Nigeria’s former president, Goodluck Jonathan, has formally joined the All Progressives Congress (APC) and has decided to run for president on the party’s platform in 2023.
Jonathan who was deputy governor, governor, vice president and later president under the platform of the People’s Democratic Party (PDP), has reportedly officially joined the APC in his home state of Bayelsa.
The former president is making a u-turn , barely 48 hours after disowning APC nomination forms procured for him by a Fulani group.
Jonathan had on May 9 rejected presidential expression of interest and nomination forms of the ruling party bought for him by a Fulani group.
He later visited APC chairman Abdullahi Adamu, a shuttle his aides said was to distance himself from the purchase.

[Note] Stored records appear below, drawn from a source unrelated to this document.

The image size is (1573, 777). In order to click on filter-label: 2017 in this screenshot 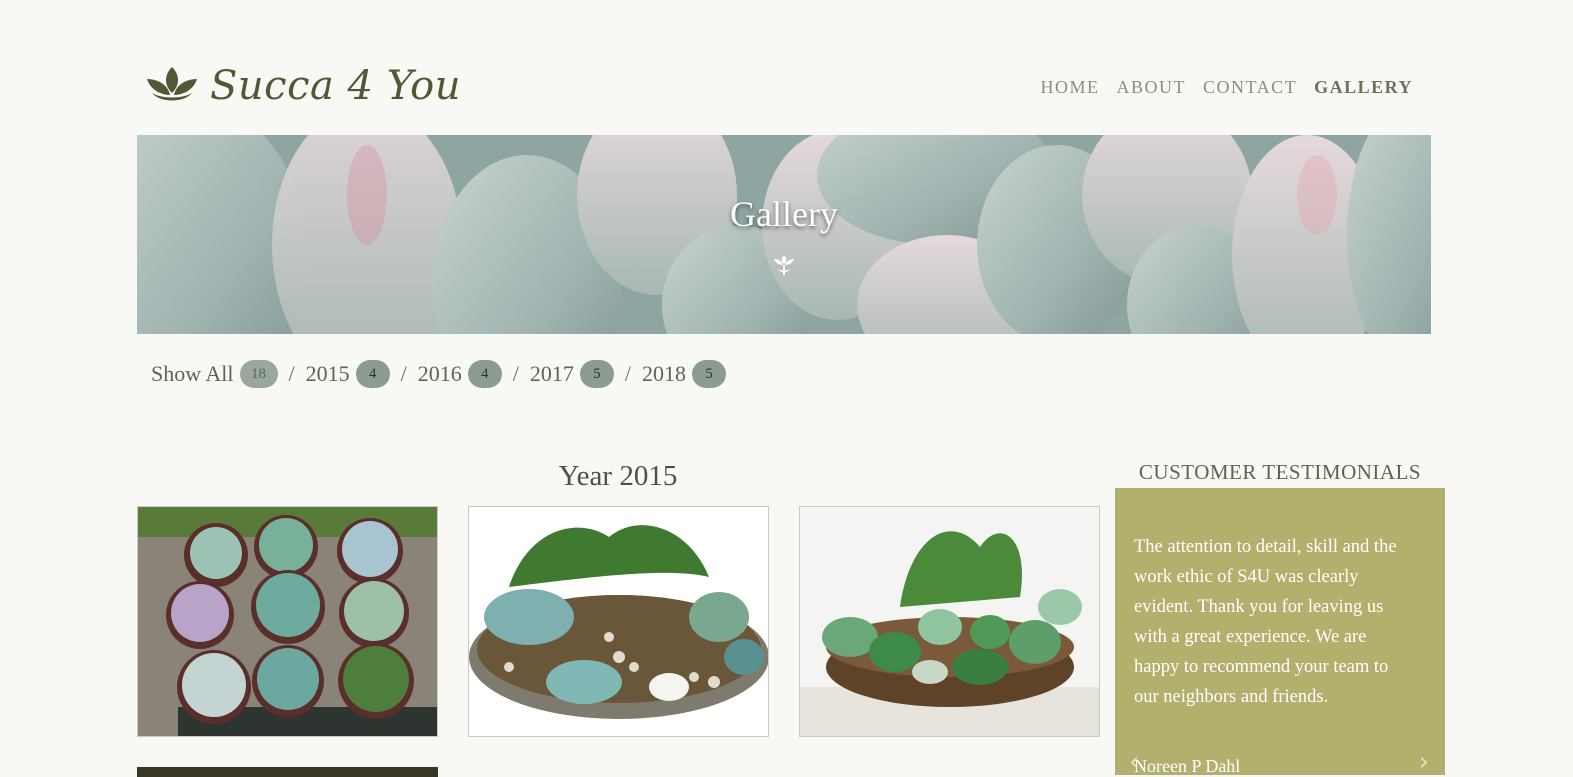, I will do `click(552, 374)`.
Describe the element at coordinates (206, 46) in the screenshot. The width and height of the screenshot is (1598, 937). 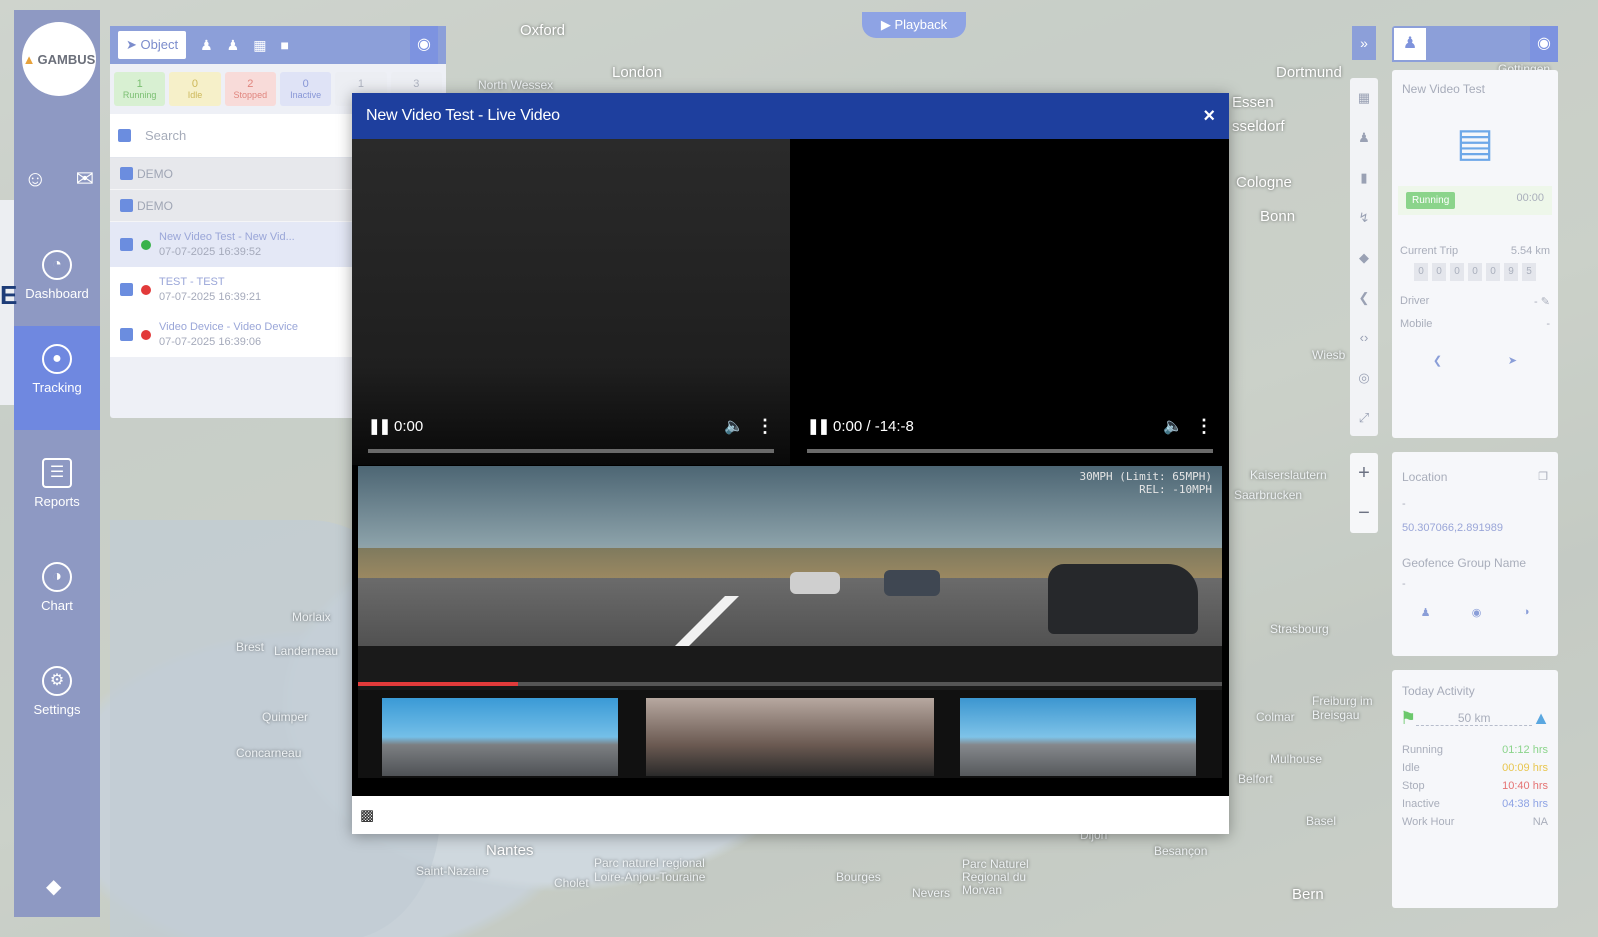
I see `driver-icon: ♟` at that location.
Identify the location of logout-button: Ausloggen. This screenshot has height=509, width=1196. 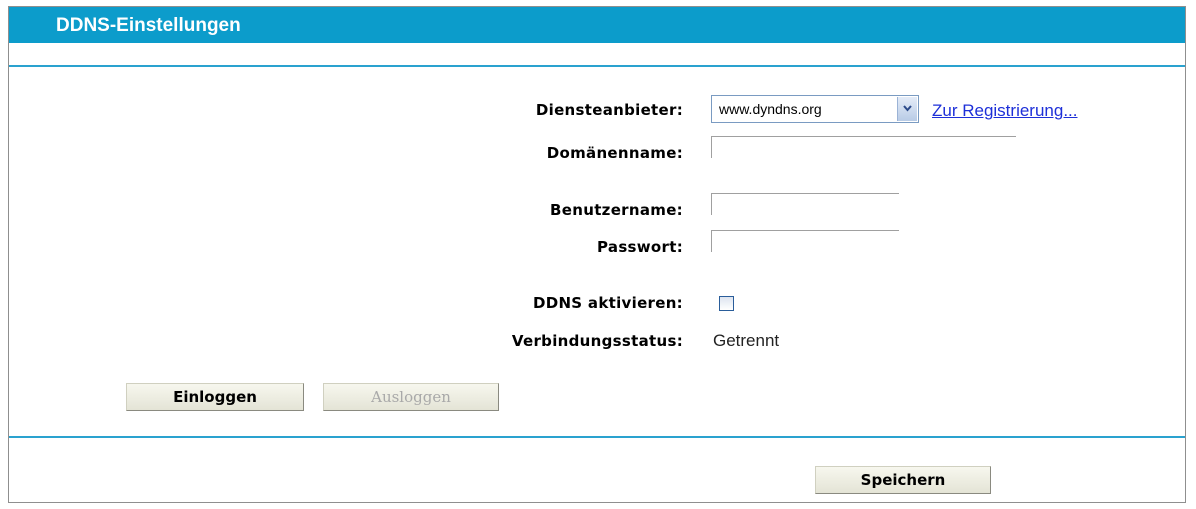
(411, 397).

Citing a credible source in Mr Jonathan’s camp, state-run newswire, News Agency of Nigeria, reports that Mr Jonathan has finally made up his mind to vie for the top post he lost to the incumbent in 2015.
The source, pleading anonymity, told NAN that the former president has also joined the APC formally, having registered at his Otuoke Ward in Bayelsa.
Meanwhile, Mr Jonathan is expected to submit the duly filled forms bought on his behalf on Thursday, the source offered further.
According to the source, the former president has secured the support of the required number of APC delegates from across the 36 states and the Federal Capital Territory.
“Several bigwigs of the party have also been calling Jonathan to pledge their loyalty and support to the former president,’’ the source revealed.
The source told NAN political correspondent late on Wednesday that some influential African leaders had called Mr Jonathan earlier on Monday to advise him “to contest the election in the interest of Nigeria.
“At least three top African leaders called the former president on the matter. They all urged him to run.
“One of them specifically told him that it didn’t make sense travelling all over Africa settling disputes only to shy away from leadership responsibility in his home country.
“Another reminded him of the implication of failing to put the experiences he garnered as a former Nigerian president and as a continental statesman to good use,” the source added but did not mention the names of the African leaders.
The source cited some of the African leaders as telling Jonathan that Nigeria was passing through challenging times and “needed a unifier like Jonathan at this time’’.
Mr Jonathan, who lost power to incumbent President Muhammadu Buhari, was born in 1957 in the Ogbia district in Bayelsa State.